=== Written problem ===
Copy the Slurm forum post from "scenario1: pbis was" up to and including "temp by (uid=0)", changing "slurm-node" to "compute-node" everywhere it occurs.

=== Passage given ===
* * *

I think i found the problem, but I dont have any idea how to
solve.
scenario1: pbis was never installed (adopt succeed)
login server$ srun -c1 --pty bash
compA$ ssh slurm-node
slurm-node$ nproc
1
auth.log on slurm-node:
Mar 7 08:54:29 slurm-node pam_slurm_adopt[7329]:
Connection by user temp: user has only one job 5
Mar 7 08:54:29 slurm-node pam_slurm_adopt[7329]: Process
7329 adopted into job 5
Mar 7 08:54:29 slurm-node sshd[7329]: Accepted password
for temp from IP_HERE port 57052 ssh2
Mar 7 08:54:29 slurm-node sshd[7329]:
pam_unix(sshd:session): session opened for user temp by (uid=0)
I bolded process number, it consistent.
sceanrio2: pbis installed (adopt failed)

* * *

=== Recorded information ===

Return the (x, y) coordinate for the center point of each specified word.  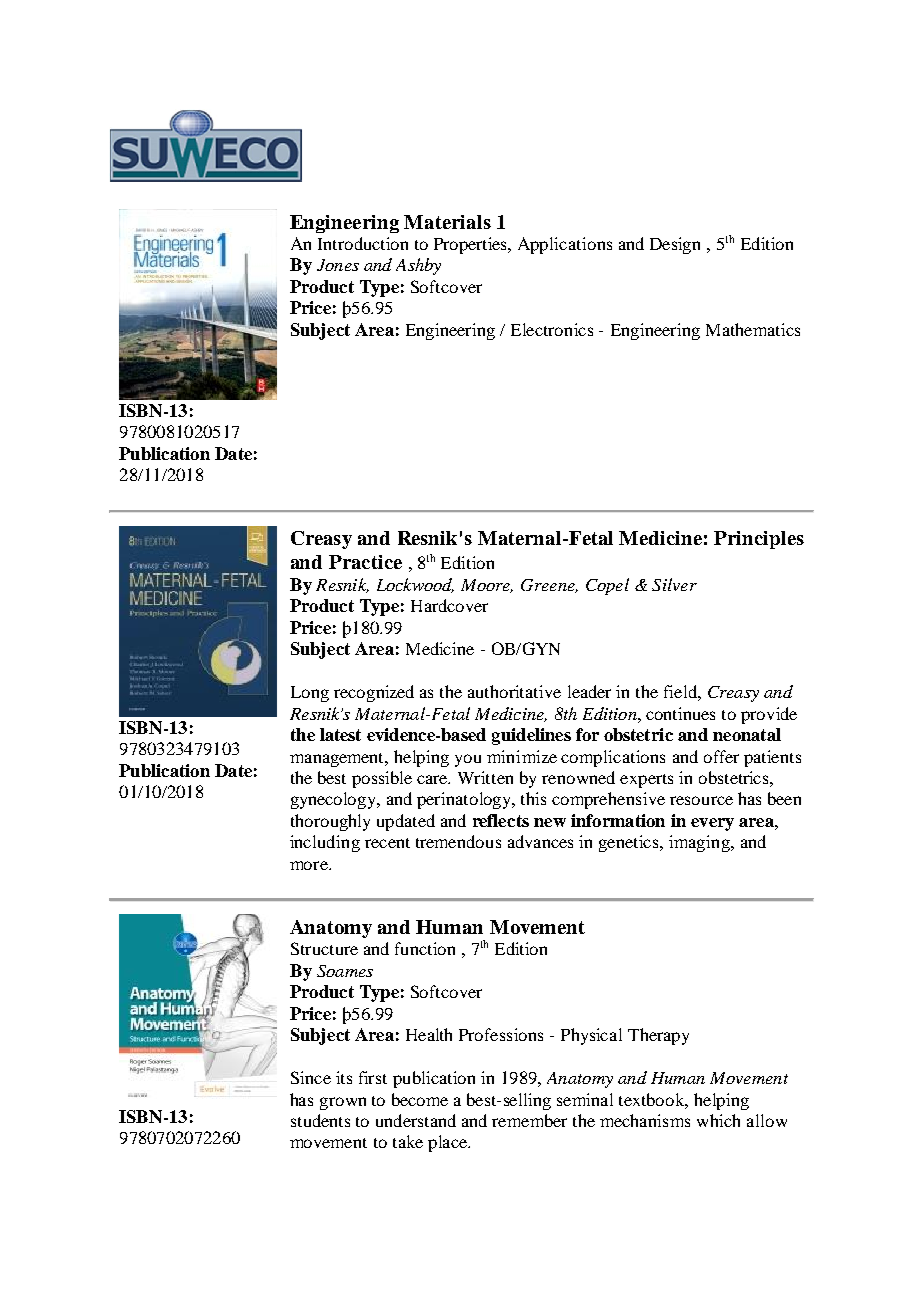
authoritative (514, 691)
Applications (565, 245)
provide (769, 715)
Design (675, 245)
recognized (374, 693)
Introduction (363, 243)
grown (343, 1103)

* * *

=== Finished exercise ===
scenario1: pbis was never installed (adopt succeed)
login server$ srun -c1 --pty bash
compA$ ssh compute-node
compute-node$ nproc
1
auth.log on compute-node:
Mar 7 08:54:29 compute-node pam_slurm_adopt[7329]:
Connection by user temp: user has only one job 5
Mar 7 08:54:29 compute-node pam_slurm_adopt[7329]: Process
7329 adopted into job 5
Mar 7 08:54:29 compute-node sshd[7329]: Accepted password
for temp from IP_HERE port 57052 ssh2
Mar 7 08:54:29 compute-node sshd[7329]:
pam_unix(sshd:session): session opened for user temp by (uid=0)